#### Uso de la información
• A. Reproduce sin cambios el fragmento del texto sobre la congresista Lucinda Vásquez que arranca en las palabras que contienen «La congresista Lucinda» y se detiene tras «norma, no excepción.».
• B. Prosigue el texto sobre la congresista Lucinda Vásquez a partir de su última oración.

#### Texto dado
◆ ◆ ◆

La congresista Lucinda Vásquez ha logrado lo impensable: superar el umbral de la sinvergüencería. Luego de difundirse las imágenes en las que un trabajador le corta las uñas de los pies en su despacho, la parlamentaria no solo no pidió disculpas ni asumió responsabilidad, sino que se atrincheró en el papel de víctima, hablando de “venganza” y “manipulación”. Una defensa tan absurda como el hecho que intenta justificar.
No es la primera vez que Vásquez se ve envuelta en escándalos. Ya fue denunciada por el cobro de “mochasueldos” y por contratar a familiares, pero nada parece afectarle. En lugar de mostrar un mínimo de vergüenza o respeto por la investidura que representa, se aferra a su curul con la tranquilidad de quien sabe que en el Congreso la impunidad es norma, no excepción.

◆ ◆ ◆

#### Datos mostrados
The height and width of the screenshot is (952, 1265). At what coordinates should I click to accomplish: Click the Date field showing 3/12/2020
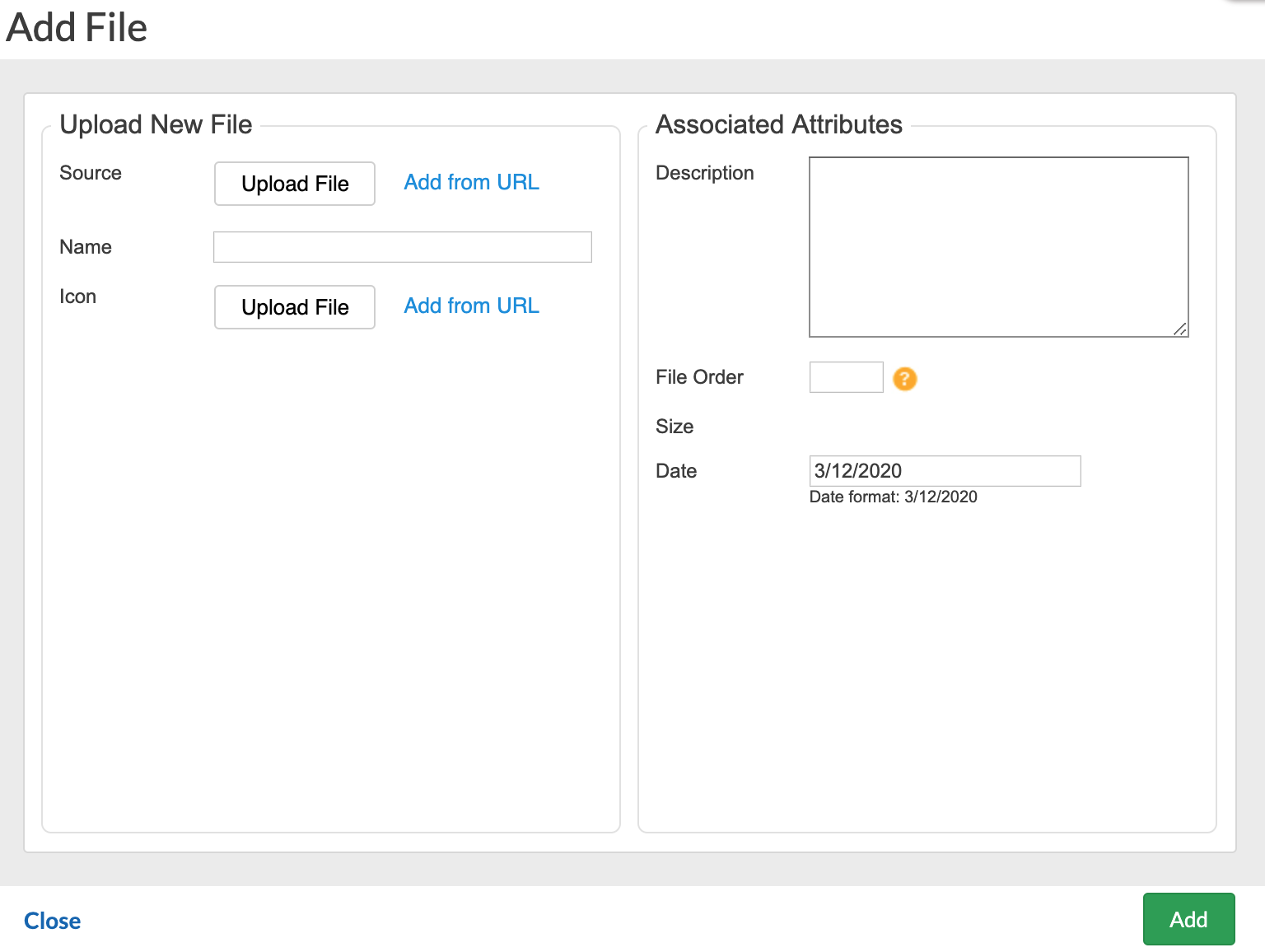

◆ ◆ ◆

#### Respuestas
• A.
La congresista Lucinda Vásquez ha logrado lo impensable: superar el umbral de la sinvergüencería. Luego de difundirse las imágenes en las que un trabajador le corta las uñas de los pies en su despacho, la parlamentaria no solo no pidió disculpas ni asumió responsabilidad, sino que se atrincheró en el papel de víctima, hablando de “venganza” y “manipulación”. Una defensa tan absurda como el hecho que intenta justificar.
No es la primera vez que Vásquez se ve envuelta en escándalos. Ya fue denunciada por el cobro de “mochasueldos” y por contratar a familiares, pero nada parece afectarle. En lugar de mostrar un mínimo de vergüenza o respeto por la investidura que representa, se aferra a su curul con la tranquilidad de quien sabe que en el Congreso la impunidad es norma, no excepción.

• B.
La Comisión de Ética ha anunciado una denuncia de oficio. Pero seamos realistas: su historial de “sanciones” es un cementerio de expedientes dormidos. En casi cinco años, los casos de corrupción, abuso de poder y grandes escándalos se han resuelto con simples amonestaciones o sanciones simbólicas.
El caso de Lucinda Vásquez no es una anécdota grotesca: es el reflejo de un Congreso que ha perdido toda noción de pudor y responsabilidad pública. Y lo más triste es que, una vez más, todo indica que nadie pagará por la vergüenza ajena que hoy sentimos todos los peruanos. Ojalá nos equivoquemos.